As per the 2020 Draft VMG, 'vertical mergers' combine firms or assets that operate at different stages of the same distribution chain. In describing a vertical relationship, the stage closer to final consumers is termed 'downstream' and the stage further away from final consumers is termed 'upstream'. By contrast, 'horizontal mergers' are transactions that take place between direct competitors.

The 2020 Draft VMG rely heavily on the legal and economic theories and analytical framework set out in the 2010 Horizontal Merger Guidelines (HMG) and are explicitly intended to be read in conjunction with the 2010 HMG. The 2020 Draft VMG state that horizontal considerations are also relevant to the evaluation of the competitive effects of vertical mergers. Such considerations include:

  • the analytic framework for evaluating entry considerations;
  • the treatment of the acquisition of a failing firm or its assets; and
  • the acquisition of a partial ownership interest.

Addressing the issues specific to vertical transactions, the 2020 Draft VMG include modern approaches such as:

  • identifying relevant markets and related products;
  • identifying market participants, market shares and market concentration; and
  • analysing evidence of adverse competitive effects, unilateral effects and coordinated effects and efficiencies.

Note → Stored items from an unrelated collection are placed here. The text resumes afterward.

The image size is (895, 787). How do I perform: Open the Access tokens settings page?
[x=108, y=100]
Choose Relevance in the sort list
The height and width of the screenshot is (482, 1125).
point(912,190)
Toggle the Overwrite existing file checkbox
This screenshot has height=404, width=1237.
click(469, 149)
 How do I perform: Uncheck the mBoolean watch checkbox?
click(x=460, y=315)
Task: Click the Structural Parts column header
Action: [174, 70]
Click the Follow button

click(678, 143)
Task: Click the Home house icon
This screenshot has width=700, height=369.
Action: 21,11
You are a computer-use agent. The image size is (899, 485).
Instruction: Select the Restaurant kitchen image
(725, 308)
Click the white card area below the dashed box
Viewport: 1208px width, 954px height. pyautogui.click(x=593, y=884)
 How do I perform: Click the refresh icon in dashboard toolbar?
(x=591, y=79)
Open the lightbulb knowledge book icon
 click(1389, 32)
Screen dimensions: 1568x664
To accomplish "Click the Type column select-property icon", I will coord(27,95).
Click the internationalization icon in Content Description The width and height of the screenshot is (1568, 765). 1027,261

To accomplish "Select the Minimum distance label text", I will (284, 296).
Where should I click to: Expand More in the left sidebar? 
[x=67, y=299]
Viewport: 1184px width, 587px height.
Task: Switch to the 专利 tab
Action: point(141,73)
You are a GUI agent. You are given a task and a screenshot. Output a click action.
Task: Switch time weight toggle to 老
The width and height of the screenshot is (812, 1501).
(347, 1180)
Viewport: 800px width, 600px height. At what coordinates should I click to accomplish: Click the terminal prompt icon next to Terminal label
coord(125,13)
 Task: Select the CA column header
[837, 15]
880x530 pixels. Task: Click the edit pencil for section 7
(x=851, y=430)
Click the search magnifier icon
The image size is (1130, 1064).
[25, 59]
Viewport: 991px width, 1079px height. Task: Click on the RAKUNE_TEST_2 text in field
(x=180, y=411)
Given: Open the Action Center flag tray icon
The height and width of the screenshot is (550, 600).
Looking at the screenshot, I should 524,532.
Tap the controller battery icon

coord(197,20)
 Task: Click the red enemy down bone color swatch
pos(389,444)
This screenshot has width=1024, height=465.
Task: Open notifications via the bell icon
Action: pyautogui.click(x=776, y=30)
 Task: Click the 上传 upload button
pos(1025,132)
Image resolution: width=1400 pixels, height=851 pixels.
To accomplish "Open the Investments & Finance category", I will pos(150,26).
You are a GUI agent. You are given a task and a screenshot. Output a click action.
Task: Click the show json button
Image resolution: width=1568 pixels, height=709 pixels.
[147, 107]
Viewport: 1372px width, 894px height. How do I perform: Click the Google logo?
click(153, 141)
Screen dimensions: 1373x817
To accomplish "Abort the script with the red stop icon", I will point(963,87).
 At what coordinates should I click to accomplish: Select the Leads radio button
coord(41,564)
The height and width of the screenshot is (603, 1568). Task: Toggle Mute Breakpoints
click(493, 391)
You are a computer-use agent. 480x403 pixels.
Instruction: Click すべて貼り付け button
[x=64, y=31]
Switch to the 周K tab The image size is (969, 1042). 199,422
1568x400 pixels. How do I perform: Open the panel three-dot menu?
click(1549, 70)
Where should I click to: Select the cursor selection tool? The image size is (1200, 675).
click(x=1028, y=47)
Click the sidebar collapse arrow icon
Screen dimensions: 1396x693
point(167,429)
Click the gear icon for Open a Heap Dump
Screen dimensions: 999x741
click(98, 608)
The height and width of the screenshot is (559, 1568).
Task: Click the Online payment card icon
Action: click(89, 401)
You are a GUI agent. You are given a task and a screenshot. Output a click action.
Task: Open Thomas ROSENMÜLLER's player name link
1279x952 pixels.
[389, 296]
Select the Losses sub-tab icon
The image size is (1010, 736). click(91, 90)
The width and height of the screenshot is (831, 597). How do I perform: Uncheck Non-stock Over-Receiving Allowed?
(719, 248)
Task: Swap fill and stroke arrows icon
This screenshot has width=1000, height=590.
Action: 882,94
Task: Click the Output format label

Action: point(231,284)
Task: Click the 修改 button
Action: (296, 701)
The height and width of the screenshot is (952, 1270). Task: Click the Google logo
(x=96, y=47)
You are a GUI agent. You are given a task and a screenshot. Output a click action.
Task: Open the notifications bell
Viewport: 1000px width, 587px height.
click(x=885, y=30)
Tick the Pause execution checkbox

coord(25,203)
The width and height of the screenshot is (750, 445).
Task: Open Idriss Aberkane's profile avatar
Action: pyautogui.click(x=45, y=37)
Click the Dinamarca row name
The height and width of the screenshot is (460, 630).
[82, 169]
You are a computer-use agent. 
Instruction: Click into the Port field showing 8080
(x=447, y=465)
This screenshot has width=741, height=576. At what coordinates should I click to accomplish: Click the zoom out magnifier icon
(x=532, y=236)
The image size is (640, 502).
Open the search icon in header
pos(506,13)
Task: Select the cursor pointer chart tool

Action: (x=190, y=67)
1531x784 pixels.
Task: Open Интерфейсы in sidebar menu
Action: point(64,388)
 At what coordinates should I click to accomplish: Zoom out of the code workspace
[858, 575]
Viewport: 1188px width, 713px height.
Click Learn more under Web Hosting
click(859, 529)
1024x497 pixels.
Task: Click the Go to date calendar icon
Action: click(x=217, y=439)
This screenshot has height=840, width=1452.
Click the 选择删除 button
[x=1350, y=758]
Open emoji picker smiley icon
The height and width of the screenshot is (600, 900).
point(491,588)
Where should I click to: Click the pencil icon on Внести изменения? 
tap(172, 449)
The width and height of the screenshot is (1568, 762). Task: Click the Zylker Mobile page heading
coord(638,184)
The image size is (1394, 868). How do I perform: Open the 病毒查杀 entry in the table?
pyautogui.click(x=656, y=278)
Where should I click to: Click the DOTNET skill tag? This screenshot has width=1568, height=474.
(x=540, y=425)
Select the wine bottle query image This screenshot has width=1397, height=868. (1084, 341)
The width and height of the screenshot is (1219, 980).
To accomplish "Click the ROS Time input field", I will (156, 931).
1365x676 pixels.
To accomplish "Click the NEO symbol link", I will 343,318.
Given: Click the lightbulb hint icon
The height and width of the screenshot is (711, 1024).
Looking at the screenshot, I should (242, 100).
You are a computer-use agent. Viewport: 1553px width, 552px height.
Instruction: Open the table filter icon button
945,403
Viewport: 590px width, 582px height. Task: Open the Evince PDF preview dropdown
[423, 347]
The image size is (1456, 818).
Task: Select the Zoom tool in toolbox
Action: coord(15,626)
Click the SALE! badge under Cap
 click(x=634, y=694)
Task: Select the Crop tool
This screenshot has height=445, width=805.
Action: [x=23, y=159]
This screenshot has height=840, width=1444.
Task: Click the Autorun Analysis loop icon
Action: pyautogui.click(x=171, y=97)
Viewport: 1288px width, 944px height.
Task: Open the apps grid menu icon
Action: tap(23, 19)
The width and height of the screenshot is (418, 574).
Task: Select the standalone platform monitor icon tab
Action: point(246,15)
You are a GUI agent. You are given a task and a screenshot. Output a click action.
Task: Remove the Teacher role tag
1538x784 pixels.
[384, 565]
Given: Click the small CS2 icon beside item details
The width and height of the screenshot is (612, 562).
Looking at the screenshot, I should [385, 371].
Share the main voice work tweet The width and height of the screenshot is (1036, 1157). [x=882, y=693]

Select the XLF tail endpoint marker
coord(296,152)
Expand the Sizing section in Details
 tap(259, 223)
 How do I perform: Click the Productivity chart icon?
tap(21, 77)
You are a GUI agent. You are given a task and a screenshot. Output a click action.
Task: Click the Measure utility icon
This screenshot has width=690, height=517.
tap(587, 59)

Some of the highlights of the 2020 Draft VMG include:

  • creating a presumptive screen that a transaction is unlikely to harm competition if the combined parties have a less than 20% share in the relevant market and the related product is used in less than 20% of the relevant market;(1)
  • crediting the potential for increased efficiencies due to the elimination of double marginalisation (EDM) (ie, combining the upstream and downstream profit margins that can result in reduced prices to end users);(2)
  • analysing whether the post-merger firm would likely have access to its competitors' competitive sensitive information and raise rivals' costs;(3) and
  • no longer relying on econometric analysis of markets via calculation of the Herfindahl-Hirschman Index of a proposed transaction.

Discussion topics

In her concurrent statement regarding the commission's decision to publish the draft guidelines, Commissioner Christine Wilson specifically requested the public's feedback on certain topics raised in the 2020 Draft VMG, including the below:

  • Should the treatment of EDM be more closely aligned with the economic literature, which recognises both its significant benefits and the many reasons that these benefits may not be achieved by contract?
  • Relatedly, given their close correlation, should pro-competitive merger effects (eg, EDM) and anti-competitive merger effects (eg, raising rivals' costs) be assessed symmetrically, including the extent to which they are merger specific?
  • Given that vertical mergers are often pro-competitive, should the area of antitrust concern be limited to oligopoly markets and should the guidelines therefore establish a definitive safe harbour when a merger involves only relatively unconcentrated markets? Further, if a safe harbour is appropriate, at what threshold should it apply?
  • When defining markets, should two relevant product markets (one upstream, one downstream) continue to be defined or should the looser requirement to define one relevant product market and identify a related product be adopted?
  • What magnitude of anti-competitive effects should be viewed as de minimis in light of EDM and likely vertical efficiencies?

Commissioners' vote

While all of the FTC commissioners agreed that the 1984 Non-horizontal Merger Guidelines should be withdrawn, Commissioners Rebecca Slaughter and Rohit Chopra abstained from voting on whether to publish the 2020 Draft VMG. Commissioner Slaughter expressed concerns about the current proposed guidelines as creating too high a standard of review for proposed transactions and not clarifying the agencies' various investigatory and enforcement powers.(4) In a separate statement, Chopra argued that the draft 2020 VMG do not take into account modern threats to competition or consider whether prior enforcement was effective.


(1) US Department of Justice and Federal Trade Commission, Draft Vertical Merger Guidelines (2020) p3.

(2) Id, p7.

(3) Id, pp6-7.

(4) Federal Trade Commission, Statement of Commissioner Rebecca Kelly Slaughter, FTC-DOJ Draft Vertical Merger Guidelines (10 January 2020), pp3-4.